Chapter41

459 20 2
                                    

| Aku Tidak Suka Dengan Perubahan |

〰️▫️◽◻️⬜💜⬜◻️◽▫️〰️

Selalu berpikir positif, itulah hal yang sudah lima hari terakhir ini selalu kulakukan. Akhir-akhir ini sikap Ardan sedikit berubah, sepulang dari kantor dia selalu pergi keluar entah kemana, aku tidak ingin berpikiran yang tidak-tidak karena aku yakin Ardan tidak mungkin mengkhianatiku.
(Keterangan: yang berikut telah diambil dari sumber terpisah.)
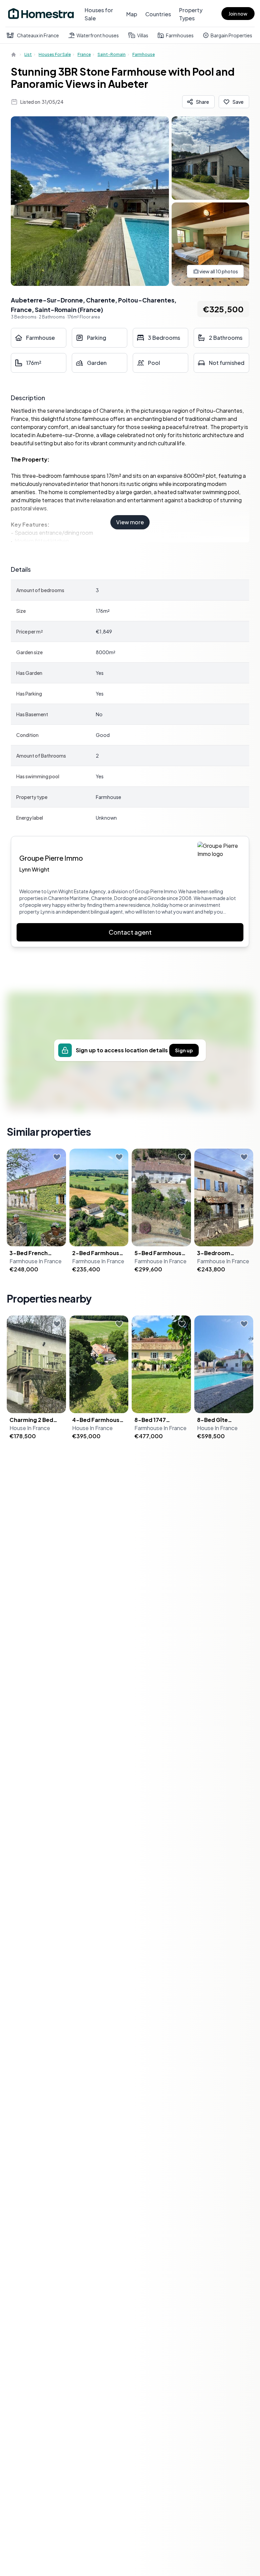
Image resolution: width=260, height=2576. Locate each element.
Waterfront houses (98, 35)
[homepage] (14, 54)
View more (130, 522)
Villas (142, 35)
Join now (238, 14)
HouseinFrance (29, 1427)
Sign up (184, 1050)
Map (131, 14)
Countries (158, 14)
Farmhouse (143, 54)
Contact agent (130, 932)
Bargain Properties (231, 35)
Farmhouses (180, 35)
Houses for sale (55, 54)
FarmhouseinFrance (35, 1261)
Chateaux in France (38, 35)
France (84, 54)
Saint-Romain (112, 54)
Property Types (190, 14)
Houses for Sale (99, 14)
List (28, 54)
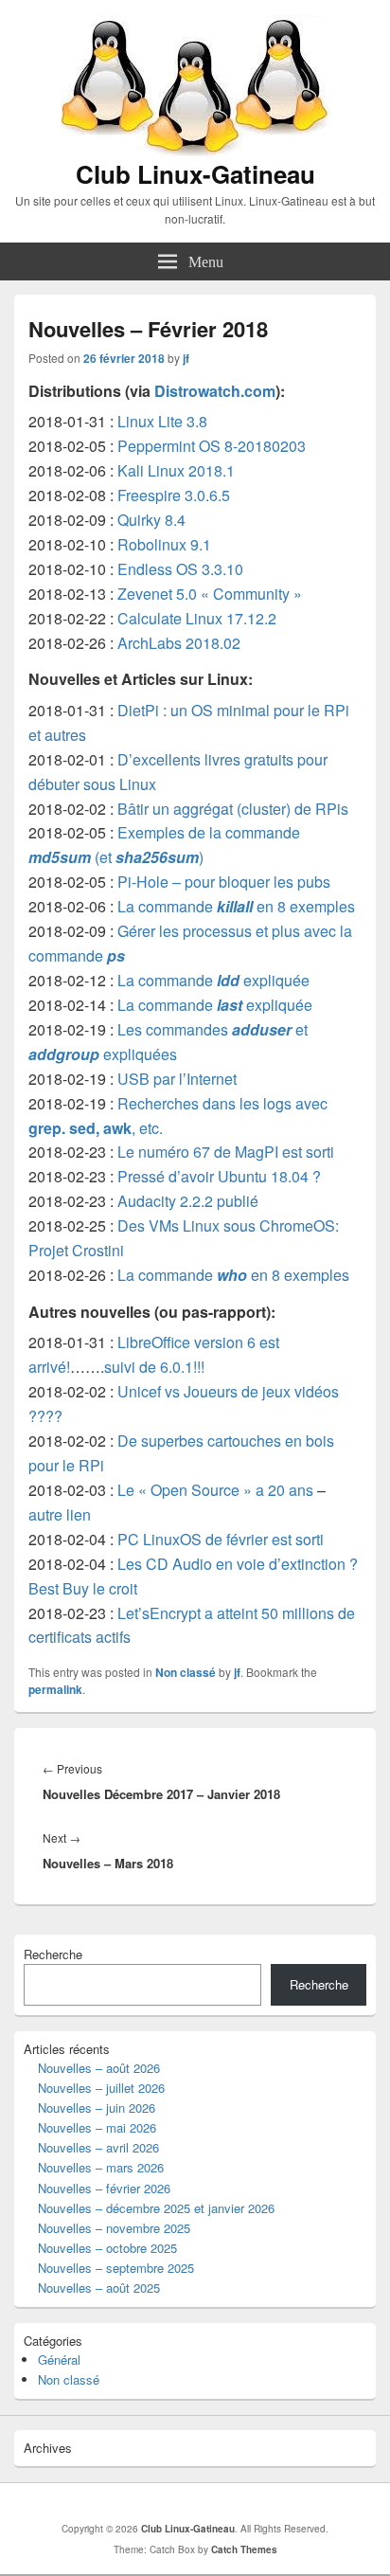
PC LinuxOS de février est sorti (220, 1539)
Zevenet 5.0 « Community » (209, 593)
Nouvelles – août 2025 (99, 2288)
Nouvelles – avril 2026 (98, 2147)
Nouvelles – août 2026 (99, 2068)
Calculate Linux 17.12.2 (196, 618)
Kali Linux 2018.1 (176, 470)
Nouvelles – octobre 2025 (107, 2248)
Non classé (185, 1672)
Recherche (53, 1954)
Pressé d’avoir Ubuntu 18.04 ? (219, 1176)
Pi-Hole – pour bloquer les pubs (223, 881)
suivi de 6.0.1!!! (154, 1367)
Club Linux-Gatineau (195, 173)
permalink (55, 1689)
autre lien (59, 1514)
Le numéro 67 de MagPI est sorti (225, 1151)
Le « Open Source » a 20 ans (215, 1490)
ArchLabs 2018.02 (178, 643)
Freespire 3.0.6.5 (173, 495)
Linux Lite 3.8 (162, 421)
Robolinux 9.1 (164, 544)
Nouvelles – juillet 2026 (101, 2088)
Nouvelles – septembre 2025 (116, 2268)
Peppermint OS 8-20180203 (211, 446)
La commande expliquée (213, 980)
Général (59, 2360)
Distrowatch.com (214, 391)
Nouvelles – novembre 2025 (114, 2228)
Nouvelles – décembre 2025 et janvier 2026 (156, 2208)
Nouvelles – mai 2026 (97, 2127)
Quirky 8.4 (151, 520)
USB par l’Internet (177, 1079)
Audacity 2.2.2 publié (187, 1201)
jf (186, 358)
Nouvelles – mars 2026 (101, 2167)
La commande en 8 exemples (236, 906)
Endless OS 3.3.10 (180, 569)
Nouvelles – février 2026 (104, 2188)
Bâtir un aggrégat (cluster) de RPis (232, 809)
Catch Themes (244, 2549)
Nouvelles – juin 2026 (96, 2108)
Tapi seberapa keras pun aku berusaha terlihat baik-baik saja tetap saja hatiku terasa tak tenang, sebenarnya kemana Ardan pergi setiap menjelang senja? Kenapa setiap aku bertanya kemana, Ardan hanya akan menjawab keluar untuk mencari udara segar dan sekedar melepaskan penat. Entahlah.

Aku ikut tersenyum saat melihat Ardan tersenyum ke arahku, dia mengeluarkan barang belanjaan yang baru saja kami beli dari super market. Malam ini aku ingin menonton film action dengan Ardan, biarkan dia mengikuti keinginanku untuk menonton film action setelah minggu kemarin dia memaksaku menonton film horror sampai-sampai aku ditahan agar tidak pergi dan kini giliran Ardan.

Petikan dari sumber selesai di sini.